Goal of the exercise:
Scan the entries below and extract each line with the word "heading" in it.

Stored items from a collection
__________
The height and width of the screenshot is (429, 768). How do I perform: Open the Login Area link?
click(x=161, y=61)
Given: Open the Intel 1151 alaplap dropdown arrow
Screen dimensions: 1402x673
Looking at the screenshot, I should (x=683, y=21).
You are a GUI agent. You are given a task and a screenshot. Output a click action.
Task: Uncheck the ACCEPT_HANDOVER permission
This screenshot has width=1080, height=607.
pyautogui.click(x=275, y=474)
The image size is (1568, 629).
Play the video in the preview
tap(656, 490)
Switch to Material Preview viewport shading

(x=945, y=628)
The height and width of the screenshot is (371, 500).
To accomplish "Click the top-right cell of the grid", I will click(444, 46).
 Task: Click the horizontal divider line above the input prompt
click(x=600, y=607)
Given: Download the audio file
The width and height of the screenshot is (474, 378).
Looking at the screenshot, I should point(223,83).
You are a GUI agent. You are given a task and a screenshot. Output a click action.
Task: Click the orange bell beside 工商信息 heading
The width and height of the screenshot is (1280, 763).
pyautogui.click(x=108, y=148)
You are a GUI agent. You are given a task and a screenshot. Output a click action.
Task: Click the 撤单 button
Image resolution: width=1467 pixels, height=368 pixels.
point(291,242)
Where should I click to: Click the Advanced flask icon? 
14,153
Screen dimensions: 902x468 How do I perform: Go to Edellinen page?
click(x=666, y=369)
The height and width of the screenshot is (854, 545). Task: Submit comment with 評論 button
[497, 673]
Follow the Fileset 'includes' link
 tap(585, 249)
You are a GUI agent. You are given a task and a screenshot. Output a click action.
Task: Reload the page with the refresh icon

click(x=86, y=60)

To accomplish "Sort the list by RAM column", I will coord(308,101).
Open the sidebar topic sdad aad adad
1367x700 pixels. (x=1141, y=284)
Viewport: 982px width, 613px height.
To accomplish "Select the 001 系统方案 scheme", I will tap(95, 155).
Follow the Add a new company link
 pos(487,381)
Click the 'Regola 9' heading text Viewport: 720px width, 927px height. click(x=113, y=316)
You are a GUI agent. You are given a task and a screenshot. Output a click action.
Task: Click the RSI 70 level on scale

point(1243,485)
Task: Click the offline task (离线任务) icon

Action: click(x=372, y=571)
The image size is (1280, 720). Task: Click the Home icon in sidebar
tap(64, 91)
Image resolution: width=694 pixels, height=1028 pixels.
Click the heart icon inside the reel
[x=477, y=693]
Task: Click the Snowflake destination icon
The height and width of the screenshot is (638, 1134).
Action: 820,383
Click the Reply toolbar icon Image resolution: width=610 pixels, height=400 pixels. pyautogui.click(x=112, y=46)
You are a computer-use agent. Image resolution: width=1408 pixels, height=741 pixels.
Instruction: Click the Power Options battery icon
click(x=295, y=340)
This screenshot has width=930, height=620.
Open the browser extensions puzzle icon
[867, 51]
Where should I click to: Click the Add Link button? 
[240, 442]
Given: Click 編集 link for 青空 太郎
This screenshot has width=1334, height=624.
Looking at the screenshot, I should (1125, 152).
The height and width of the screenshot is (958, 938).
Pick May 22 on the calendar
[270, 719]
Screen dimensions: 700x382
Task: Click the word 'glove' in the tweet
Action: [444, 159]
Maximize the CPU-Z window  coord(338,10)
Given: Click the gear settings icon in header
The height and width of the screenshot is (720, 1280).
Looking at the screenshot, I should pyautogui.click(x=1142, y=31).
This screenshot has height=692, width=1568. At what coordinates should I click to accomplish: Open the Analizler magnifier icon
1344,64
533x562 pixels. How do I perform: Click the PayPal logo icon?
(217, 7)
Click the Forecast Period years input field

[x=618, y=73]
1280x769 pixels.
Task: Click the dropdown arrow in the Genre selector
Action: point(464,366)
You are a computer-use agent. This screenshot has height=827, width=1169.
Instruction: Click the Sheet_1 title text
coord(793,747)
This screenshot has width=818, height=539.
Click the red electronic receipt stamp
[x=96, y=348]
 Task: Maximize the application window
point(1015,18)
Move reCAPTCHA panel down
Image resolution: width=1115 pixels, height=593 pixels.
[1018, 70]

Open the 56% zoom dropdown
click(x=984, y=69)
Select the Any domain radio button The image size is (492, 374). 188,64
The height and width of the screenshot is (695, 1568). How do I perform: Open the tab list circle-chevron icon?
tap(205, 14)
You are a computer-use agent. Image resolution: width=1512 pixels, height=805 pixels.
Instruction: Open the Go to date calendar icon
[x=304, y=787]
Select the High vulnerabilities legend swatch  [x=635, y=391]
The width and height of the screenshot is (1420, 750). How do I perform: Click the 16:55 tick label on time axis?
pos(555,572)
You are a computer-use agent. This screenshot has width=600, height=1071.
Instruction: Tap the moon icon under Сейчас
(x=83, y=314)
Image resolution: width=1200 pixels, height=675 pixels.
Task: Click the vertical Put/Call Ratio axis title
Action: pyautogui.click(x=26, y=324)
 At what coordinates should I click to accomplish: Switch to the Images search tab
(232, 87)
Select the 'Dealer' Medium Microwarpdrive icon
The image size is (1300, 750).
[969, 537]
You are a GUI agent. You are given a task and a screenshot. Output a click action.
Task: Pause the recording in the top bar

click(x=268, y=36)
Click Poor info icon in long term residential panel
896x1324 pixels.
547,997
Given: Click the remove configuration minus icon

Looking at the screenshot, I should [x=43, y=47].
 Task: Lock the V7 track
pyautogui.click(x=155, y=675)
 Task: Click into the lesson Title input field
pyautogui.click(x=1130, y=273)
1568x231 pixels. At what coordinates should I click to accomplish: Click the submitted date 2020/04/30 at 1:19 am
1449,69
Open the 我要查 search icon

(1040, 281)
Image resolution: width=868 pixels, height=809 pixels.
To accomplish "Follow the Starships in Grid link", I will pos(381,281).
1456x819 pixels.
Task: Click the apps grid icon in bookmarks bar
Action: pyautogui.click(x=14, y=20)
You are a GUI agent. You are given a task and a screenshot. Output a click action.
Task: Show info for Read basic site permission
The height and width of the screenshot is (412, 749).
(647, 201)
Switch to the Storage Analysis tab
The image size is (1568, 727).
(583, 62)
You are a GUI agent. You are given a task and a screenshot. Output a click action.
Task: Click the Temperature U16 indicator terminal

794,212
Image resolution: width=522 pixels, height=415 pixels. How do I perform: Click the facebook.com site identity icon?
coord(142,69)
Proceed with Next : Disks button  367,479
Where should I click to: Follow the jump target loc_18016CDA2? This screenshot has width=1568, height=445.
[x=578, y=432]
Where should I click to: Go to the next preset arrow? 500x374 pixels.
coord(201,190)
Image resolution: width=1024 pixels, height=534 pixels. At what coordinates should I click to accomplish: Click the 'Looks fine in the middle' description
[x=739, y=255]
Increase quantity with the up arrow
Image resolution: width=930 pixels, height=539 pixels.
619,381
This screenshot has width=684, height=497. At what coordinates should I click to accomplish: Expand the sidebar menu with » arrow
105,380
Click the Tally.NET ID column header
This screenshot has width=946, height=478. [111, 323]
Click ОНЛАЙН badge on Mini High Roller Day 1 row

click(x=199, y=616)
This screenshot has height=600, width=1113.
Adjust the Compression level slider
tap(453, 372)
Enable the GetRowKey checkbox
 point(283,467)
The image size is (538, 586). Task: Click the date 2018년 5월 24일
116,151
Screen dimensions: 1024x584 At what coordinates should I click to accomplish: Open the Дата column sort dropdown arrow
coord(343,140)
__________
Reply to the exercise:
Task: Click the orange bell beside 工商信息 heading
Click the 'Regola 9' heading text Viewport: 720px width, 927px height. click(x=113, y=316)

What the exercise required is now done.